╔══
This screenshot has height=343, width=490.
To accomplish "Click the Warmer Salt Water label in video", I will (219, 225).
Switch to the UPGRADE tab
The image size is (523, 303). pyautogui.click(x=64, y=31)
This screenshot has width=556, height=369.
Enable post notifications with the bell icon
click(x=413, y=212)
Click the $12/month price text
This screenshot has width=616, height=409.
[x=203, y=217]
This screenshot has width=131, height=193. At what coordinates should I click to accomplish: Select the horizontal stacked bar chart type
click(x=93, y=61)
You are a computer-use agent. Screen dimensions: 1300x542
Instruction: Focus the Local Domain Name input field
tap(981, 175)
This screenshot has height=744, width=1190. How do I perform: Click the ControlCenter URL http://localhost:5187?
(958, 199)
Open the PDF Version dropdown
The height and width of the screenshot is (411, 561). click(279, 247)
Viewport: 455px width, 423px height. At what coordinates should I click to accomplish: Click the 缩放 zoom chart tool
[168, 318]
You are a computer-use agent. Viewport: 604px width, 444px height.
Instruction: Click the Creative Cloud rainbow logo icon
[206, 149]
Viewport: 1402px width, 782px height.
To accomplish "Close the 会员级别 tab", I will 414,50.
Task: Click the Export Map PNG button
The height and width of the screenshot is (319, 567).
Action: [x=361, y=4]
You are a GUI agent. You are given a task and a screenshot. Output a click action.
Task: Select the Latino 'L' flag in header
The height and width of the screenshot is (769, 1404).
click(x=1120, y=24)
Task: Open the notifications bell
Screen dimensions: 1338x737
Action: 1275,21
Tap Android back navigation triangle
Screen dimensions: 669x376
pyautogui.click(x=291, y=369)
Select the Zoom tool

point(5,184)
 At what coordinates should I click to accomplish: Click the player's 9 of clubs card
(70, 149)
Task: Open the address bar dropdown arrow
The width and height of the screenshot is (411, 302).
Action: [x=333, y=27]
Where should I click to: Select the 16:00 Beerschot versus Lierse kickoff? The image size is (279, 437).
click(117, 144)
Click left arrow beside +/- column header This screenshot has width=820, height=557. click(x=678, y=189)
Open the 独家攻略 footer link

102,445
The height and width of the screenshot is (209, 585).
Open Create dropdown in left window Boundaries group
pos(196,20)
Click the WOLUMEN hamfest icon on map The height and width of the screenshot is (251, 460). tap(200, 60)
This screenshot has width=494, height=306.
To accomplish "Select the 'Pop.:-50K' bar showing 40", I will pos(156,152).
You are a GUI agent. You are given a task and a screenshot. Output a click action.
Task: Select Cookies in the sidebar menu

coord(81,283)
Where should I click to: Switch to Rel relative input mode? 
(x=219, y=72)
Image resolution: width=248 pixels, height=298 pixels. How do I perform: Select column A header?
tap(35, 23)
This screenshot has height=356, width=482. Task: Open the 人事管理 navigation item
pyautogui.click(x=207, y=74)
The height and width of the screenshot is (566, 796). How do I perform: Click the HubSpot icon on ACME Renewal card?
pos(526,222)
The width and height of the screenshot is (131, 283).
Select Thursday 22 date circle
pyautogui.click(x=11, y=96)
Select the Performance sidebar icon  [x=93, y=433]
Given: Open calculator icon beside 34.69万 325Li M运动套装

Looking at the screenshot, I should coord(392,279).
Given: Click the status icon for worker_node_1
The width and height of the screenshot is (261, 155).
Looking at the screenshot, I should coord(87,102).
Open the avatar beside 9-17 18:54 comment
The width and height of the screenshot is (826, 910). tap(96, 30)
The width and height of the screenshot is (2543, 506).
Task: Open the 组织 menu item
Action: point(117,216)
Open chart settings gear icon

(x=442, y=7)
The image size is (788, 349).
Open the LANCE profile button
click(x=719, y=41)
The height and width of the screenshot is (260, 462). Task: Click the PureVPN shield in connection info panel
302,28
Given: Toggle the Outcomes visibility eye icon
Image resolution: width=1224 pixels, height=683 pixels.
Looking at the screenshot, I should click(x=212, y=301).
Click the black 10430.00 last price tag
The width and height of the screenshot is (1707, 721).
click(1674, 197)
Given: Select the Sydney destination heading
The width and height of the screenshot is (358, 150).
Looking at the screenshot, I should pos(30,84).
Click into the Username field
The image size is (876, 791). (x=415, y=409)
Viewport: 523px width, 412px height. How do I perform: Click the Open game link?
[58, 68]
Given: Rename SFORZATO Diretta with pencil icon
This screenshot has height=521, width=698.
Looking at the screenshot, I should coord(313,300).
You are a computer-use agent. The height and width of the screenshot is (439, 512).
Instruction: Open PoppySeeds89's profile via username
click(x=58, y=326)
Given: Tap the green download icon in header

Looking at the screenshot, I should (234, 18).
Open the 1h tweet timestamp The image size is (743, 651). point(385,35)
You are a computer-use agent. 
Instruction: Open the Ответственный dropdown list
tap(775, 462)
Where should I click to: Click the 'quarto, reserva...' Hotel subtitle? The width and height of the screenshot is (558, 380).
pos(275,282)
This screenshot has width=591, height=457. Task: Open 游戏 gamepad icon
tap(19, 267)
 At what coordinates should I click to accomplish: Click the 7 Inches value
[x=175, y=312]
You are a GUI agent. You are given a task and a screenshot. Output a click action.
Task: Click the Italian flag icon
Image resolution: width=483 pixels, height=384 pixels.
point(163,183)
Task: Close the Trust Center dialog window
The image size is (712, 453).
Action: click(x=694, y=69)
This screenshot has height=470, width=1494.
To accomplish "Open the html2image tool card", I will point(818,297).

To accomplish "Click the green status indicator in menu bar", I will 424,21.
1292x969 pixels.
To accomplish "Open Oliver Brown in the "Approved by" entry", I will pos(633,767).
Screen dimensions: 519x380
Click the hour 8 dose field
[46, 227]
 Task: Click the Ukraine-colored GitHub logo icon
╚══
Assignment
Quote each line of the listing above exactly.

Answer box
This screenshot has height=343, width=490.
To accomplish "Click the Warmer Salt Water label in video", I will (219, 225).
Switch to the UPGRADE tab
The image size is (523, 303). pyautogui.click(x=64, y=31)
This screenshot has width=556, height=369.
Enable post notifications with the bell icon
click(x=413, y=212)
Click the $12/month price text
This screenshot has width=616, height=409.
[x=203, y=217]
This screenshot has width=131, height=193. At what coordinates should I click to accomplish: Select the horizontal stacked bar chart type
click(x=93, y=61)
You are a computer-use agent. Screen dimensions: 1300x542
Instruction: Focus the Local Domain Name input field
tap(981, 175)
This screenshot has height=744, width=1190. How do I perform: Click the ControlCenter URL http://localhost:5187?
(958, 199)
Open the PDF Version dropdown
The height and width of the screenshot is (411, 561). click(279, 247)
Viewport: 455px width, 423px height. At what coordinates should I click to accomplish: Click the 缩放 zoom chart tool
[168, 318]
You are a computer-use agent. Viewport: 604px width, 444px height.
Instruction: Click the Creative Cloud rainbow logo icon
[206, 149]
Viewport: 1402px width, 782px height.
To accomplish "Close the 会员级别 tab", I will 414,50.
Task: Click the Export Map PNG button
The height and width of the screenshot is (319, 567).
Action: [x=361, y=4]
You are a GUI agent. You are given a task and a screenshot. Output a click action.
Task: Select the Latino 'L' flag in header
The height and width of the screenshot is (769, 1404).
click(x=1120, y=24)
Task: Open the notifications bell
Screen dimensions: 1338x737
Action: 1275,21
Tap Android back navigation triangle
Screen dimensions: 669x376
pyautogui.click(x=291, y=369)
Select the Zoom tool

point(5,184)
 At what coordinates should I click to accomplish: Click the player's 9 of clubs card
(70, 149)
Task: Open the address bar dropdown arrow
The width and height of the screenshot is (411, 302).
Action: [x=333, y=27]
Where should I click to: Select the 16:00 Beerschot versus Lierse kickoff? The image size is (279, 437).
click(117, 144)
Click left arrow beside +/- column header This screenshot has width=820, height=557. click(x=678, y=189)
Open the 独家攻略 footer link

102,445
The height and width of the screenshot is (209, 585).
Open Create dropdown in left window Boundaries group
pos(196,20)
Click the WOLUMEN hamfest icon on map The height and width of the screenshot is (251, 460). tap(200, 60)
This screenshot has width=494, height=306.
To accomplish "Select the 'Pop.:-50K' bar showing 40", I will pos(156,152).
You are a GUI agent. You are given a task and a screenshot. Output a click action.
Task: Select Cookies in the sidebar menu

coord(81,283)
Where should I click to: Switch to Rel relative input mode? 
(x=219, y=72)
Image resolution: width=248 pixels, height=298 pixels. How do I perform: Select column A header?
tap(35, 23)
This screenshot has height=356, width=482. Task: Open the 人事管理 navigation item
pyautogui.click(x=207, y=74)
The height and width of the screenshot is (566, 796). How do I perform: Click the HubSpot icon on ACME Renewal card?
pos(526,222)
The width and height of the screenshot is (131, 283).
Select Thursday 22 date circle
pyautogui.click(x=11, y=96)
Select the Performance sidebar icon  [x=93, y=433]
Given: Open calculator icon beside 34.69万 325Li M运动套装

Looking at the screenshot, I should coord(392,279).
Given: Click the status icon for worker_node_1
The width and height of the screenshot is (261, 155).
Looking at the screenshot, I should coord(87,102).
Open the avatar beside 9-17 18:54 comment
The width and height of the screenshot is (826, 910). tap(96, 30)
The width and height of the screenshot is (2543, 506).
Task: Open the 组织 menu item
Action: point(117,216)
Open chart settings gear icon

(x=442, y=7)
The image size is (788, 349).
Open the LANCE profile button
click(x=719, y=41)
The height and width of the screenshot is (260, 462). Task: Click the PureVPN shield in connection info panel
302,28
Given: Toggle the Outcomes visibility eye icon
Image resolution: width=1224 pixels, height=683 pixels.
Looking at the screenshot, I should click(x=212, y=301).
Click the black 10430.00 last price tag
The width and height of the screenshot is (1707, 721).
click(1674, 197)
Given: Select the Sydney destination heading
The width and height of the screenshot is (358, 150).
Looking at the screenshot, I should pos(30,84).
Click into the Username field
The image size is (876, 791). (x=415, y=409)
Viewport: 523px width, 412px height. How do I perform: Click the Open game link?
[58, 68]
Given: Rename SFORZATO Diretta with pencil icon
This screenshot has height=521, width=698.
Looking at the screenshot, I should coord(313,300).
You are a computer-use agent. The height and width of the screenshot is (439, 512).
Instruction: Open PoppySeeds89's profile via username
click(x=58, y=326)
Given: Tap the green download icon in header

Looking at the screenshot, I should (234, 18).
Open the 1h tweet timestamp The image size is (743, 651). point(385,35)
You are a computer-use agent. 
Instruction: Open the Ответственный dropdown list
tap(775, 462)
Where should I click to: Click the 'quarto, reserva...' Hotel subtitle? The width and height of the screenshot is (558, 380).
pos(275,282)
This screenshot has width=591, height=457. Task: Open 游戏 gamepad icon
tap(19, 267)
 At what coordinates should I click to accomplish: Click the 7 Inches value
[x=175, y=312]
You are a GUI agent. You are given a task and a screenshot. Output a click action.
Task: Click the Italian flag icon
Image resolution: width=483 pixels, height=384 pixels.
point(163,183)
Task: Close the Trust Center dialog window
The image size is (712, 453).
Action: click(x=694, y=69)
This screenshot has height=470, width=1494.
To accomplish "Open the html2image tool card", I will point(818,297).

To accomplish "Click the green status indicator in menu bar", I will 424,21.
1292x969 pixels.
To accomplish "Open Oliver Brown in the "Approved by" entry", I will pos(633,767).
Screen dimensions: 519x380
Click the hour 8 dose field
[46, 227]
 Task: Click the Ukraine-colored GitHub logo icon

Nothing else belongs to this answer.